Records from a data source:
Segment Open
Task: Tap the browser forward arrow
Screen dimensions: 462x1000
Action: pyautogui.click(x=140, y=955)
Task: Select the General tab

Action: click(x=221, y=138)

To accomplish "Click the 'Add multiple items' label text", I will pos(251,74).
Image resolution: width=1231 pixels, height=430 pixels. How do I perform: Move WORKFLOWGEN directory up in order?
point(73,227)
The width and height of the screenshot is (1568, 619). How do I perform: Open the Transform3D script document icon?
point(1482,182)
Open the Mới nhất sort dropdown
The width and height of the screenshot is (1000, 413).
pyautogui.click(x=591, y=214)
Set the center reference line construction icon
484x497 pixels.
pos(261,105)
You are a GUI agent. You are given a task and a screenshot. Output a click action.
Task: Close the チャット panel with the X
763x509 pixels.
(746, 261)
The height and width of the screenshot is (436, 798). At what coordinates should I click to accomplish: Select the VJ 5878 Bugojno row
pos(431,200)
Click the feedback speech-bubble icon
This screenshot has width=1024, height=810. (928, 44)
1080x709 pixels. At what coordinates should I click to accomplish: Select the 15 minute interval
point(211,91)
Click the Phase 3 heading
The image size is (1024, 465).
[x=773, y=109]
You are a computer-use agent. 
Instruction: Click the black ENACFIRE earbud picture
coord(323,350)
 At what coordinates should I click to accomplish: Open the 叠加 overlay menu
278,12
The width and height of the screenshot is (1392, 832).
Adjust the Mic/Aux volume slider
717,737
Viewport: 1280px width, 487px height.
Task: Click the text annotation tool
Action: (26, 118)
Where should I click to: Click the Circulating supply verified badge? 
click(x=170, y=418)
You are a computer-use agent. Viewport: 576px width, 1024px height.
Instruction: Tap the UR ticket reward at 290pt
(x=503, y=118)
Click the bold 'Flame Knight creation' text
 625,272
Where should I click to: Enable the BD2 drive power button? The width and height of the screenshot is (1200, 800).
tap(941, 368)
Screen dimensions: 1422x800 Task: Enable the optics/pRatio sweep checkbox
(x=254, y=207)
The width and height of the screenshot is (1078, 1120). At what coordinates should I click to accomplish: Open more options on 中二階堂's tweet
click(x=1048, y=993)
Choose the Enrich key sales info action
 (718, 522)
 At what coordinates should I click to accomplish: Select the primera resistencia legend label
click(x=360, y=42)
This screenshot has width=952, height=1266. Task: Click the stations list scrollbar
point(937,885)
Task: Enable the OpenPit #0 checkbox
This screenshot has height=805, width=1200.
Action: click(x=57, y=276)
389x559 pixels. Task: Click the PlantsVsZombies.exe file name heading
Segment Closed
#### Activity:
Would you repeat all of the data above, word for word?

#### Written response:
Task: Tap the browser forward arrow
Screen dimensions: 462x1000
Action: pyautogui.click(x=140, y=955)
Task: Select the General tab

Action: click(x=221, y=138)

To accomplish "Click the 'Add multiple items' label text", I will pos(251,74).
Image resolution: width=1231 pixels, height=430 pixels. How do I perform: Move WORKFLOWGEN directory up in order?
point(73,227)
The width and height of the screenshot is (1568, 619). How do I perform: Open the Transform3D script document icon?
point(1482,182)
Open the Mới nhất sort dropdown
The width and height of the screenshot is (1000, 413).
pyautogui.click(x=591, y=214)
Set the center reference line construction icon
484x497 pixels.
pos(261,105)
You are a GUI agent. You are given a task and a screenshot. Output a click action.
Task: Close the チャット panel with the X
763x509 pixels.
(746, 261)
The height and width of the screenshot is (436, 798). At what coordinates should I click to accomplish: Select the VJ 5878 Bugojno row
pos(431,200)
Click the feedback speech-bubble icon
This screenshot has width=1024, height=810. (928, 44)
1080x709 pixels. At what coordinates should I click to accomplish: Select the 15 minute interval
point(211,91)
Click the Phase 3 heading
The image size is (1024, 465).
[x=773, y=109]
You are a computer-use agent. 
Instruction: Click the black ENACFIRE earbud picture
coord(323,350)
 At what coordinates should I click to accomplish: Open the 叠加 overlay menu
278,12
The width and height of the screenshot is (1392, 832).
Adjust the Mic/Aux volume slider
717,737
Viewport: 1280px width, 487px height.
Task: Click the text annotation tool
Action: (26, 118)
Where should I click to: Click the Circulating supply verified badge? 
click(x=170, y=418)
You are a computer-use agent. Viewport: 576px width, 1024px height.
Instruction: Tap the UR ticket reward at 290pt
(x=503, y=118)
Click the bold 'Flame Knight creation' text
 625,272
Where should I click to: Enable the BD2 drive power button? The width and height of the screenshot is (1200, 800).
tap(941, 368)
Screen dimensions: 1422x800 Task: Enable the optics/pRatio sweep checkbox
(x=254, y=207)
The width and height of the screenshot is (1078, 1120). At what coordinates should I click to accomplish: Open more options on 中二階堂's tweet
click(x=1048, y=993)
Choose the Enrich key sales info action
 (718, 522)
 At what coordinates should I click to accomplish: Select the primera resistencia legend label
click(x=360, y=42)
This screenshot has width=952, height=1266. Task: Click the stations list scrollbar
point(937,885)
Task: Enable the OpenPit #0 checkbox
This screenshot has height=805, width=1200.
Action: click(x=57, y=276)
389x559 pixels. Task: Click the PlantsVsZombies.exe file name heading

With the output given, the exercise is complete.